**Your assignment**
Output all the data exactly as it appears below.

**Data supplied**
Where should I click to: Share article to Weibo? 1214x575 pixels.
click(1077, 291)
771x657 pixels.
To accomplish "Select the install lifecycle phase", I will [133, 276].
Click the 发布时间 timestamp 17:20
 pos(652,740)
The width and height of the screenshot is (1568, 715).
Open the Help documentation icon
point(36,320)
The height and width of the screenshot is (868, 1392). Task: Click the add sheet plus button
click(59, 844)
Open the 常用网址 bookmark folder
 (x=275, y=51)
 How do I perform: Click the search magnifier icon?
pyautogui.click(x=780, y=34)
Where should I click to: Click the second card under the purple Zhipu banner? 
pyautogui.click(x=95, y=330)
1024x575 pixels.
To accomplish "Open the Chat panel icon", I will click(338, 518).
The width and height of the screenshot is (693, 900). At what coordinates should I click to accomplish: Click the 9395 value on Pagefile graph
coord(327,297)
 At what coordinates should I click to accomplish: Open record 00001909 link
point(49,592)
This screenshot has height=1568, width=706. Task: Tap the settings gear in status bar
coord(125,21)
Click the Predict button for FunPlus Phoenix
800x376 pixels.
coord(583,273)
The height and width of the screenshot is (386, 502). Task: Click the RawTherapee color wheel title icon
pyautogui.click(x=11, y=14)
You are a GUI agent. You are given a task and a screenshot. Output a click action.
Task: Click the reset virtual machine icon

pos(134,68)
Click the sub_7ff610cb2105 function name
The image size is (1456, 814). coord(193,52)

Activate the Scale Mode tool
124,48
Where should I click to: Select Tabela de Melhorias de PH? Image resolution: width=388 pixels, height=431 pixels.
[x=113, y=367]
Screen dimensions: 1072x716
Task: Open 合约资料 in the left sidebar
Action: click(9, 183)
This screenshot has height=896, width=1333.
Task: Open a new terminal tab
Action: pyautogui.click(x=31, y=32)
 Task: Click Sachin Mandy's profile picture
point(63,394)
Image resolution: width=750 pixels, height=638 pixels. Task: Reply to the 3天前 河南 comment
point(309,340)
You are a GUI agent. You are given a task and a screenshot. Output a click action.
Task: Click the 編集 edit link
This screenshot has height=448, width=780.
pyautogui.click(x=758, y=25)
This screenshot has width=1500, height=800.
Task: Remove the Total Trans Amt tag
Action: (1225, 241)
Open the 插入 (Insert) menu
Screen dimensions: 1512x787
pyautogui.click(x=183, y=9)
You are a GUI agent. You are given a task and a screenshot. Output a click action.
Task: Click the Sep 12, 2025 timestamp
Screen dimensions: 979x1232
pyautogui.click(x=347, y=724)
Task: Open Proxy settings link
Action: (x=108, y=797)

**Task output**
Where should I click to: Share article to Weibo? 1214x575 pixels.
click(1077, 291)
771x657 pixels.
To accomplish "Select the install lifecycle phase", I will [133, 276].
Click the 发布时间 timestamp 17:20
 pos(652,740)
The width and height of the screenshot is (1568, 715).
Open the Help documentation icon
point(36,320)
The height and width of the screenshot is (868, 1392). Task: Click the add sheet plus button
click(59, 844)
Open the 常用网址 bookmark folder
 (x=275, y=51)
 How do I perform: Click the search magnifier icon?
pyautogui.click(x=780, y=34)
Where should I click to: Click the second card under the purple Zhipu banner? 
pyautogui.click(x=95, y=330)
1024x575 pixels.
To accomplish "Open the Chat panel icon", I will click(338, 518).
The width and height of the screenshot is (693, 900). At what coordinates should I click to accomplish: Click the 9395 value on Pagefile graph
coord(327,297)
 At what coordinates should I click to accomplish: Open record 00001909 link
point(49,592)
This screenshot has height=1568, width=706. Task: Tap the settings gear in status bar
coord(125,21)
Click the Predict button for FunPlus Phoenix
800x376 pixels.
coord(583,273)
The height and width of the screenshot is (386, 502). Task: Click the RawTherapee color wheel title icon
pyautogui.click(x=11, y=14)
You are a GUI agent. You are given a task and a screenshot. Output a click action.
Task: Click the reset virtual machine icon

pos(134,68)
Click the sub_7ff610cb2105 function name
The image size is (1456, 814). coord(193,52)

Activate the Scale Mode tool
124,48
Where should I click to: Select Tabela de Melhorias de PH? Image resolution: width=388 pixels, height=431 pixels.
[x=113, y=367]
Screen dimensions: 1072x716
Task: Open 合约资料 in the left sidebar
Action: click(9, 183)
This screenshot has height=896, width=1333.
Task: Open a new terminal tab
Action: pyautogui.click(x=31, y=32)
 Task: Click Sachin Mandy's profile picture
point(63,394)
Image resolution: width=750 pixels, height=638 pixels. Task: Reply to the 3天前 河南 comment
point(309,340)
You are a GUI agent. You are given a task and a screenshot. Output a click action.
Task: Click the 編集 edit link
This screenshot has height=448, width=780.
pyautogui.click(x=758, y=25)
This screenshot has width=1500, height=800.
Task: Remove the Total Trans Amt tag
Action: (1225, 241)
Open the 插入 (Insert) menu
Screen dimensions: 1512x787
pyautogui.click(x=183, y=9)
You are a GUI agent. You are given a task and a screenshot. Output a click action.
Task: Click the Sep 12, 2025 timestamp
Screen dimensions: 979x1232
pyautogui.click(x=347, y=724)
Task: Open Proxy settings link
Action: (x=108, y=797)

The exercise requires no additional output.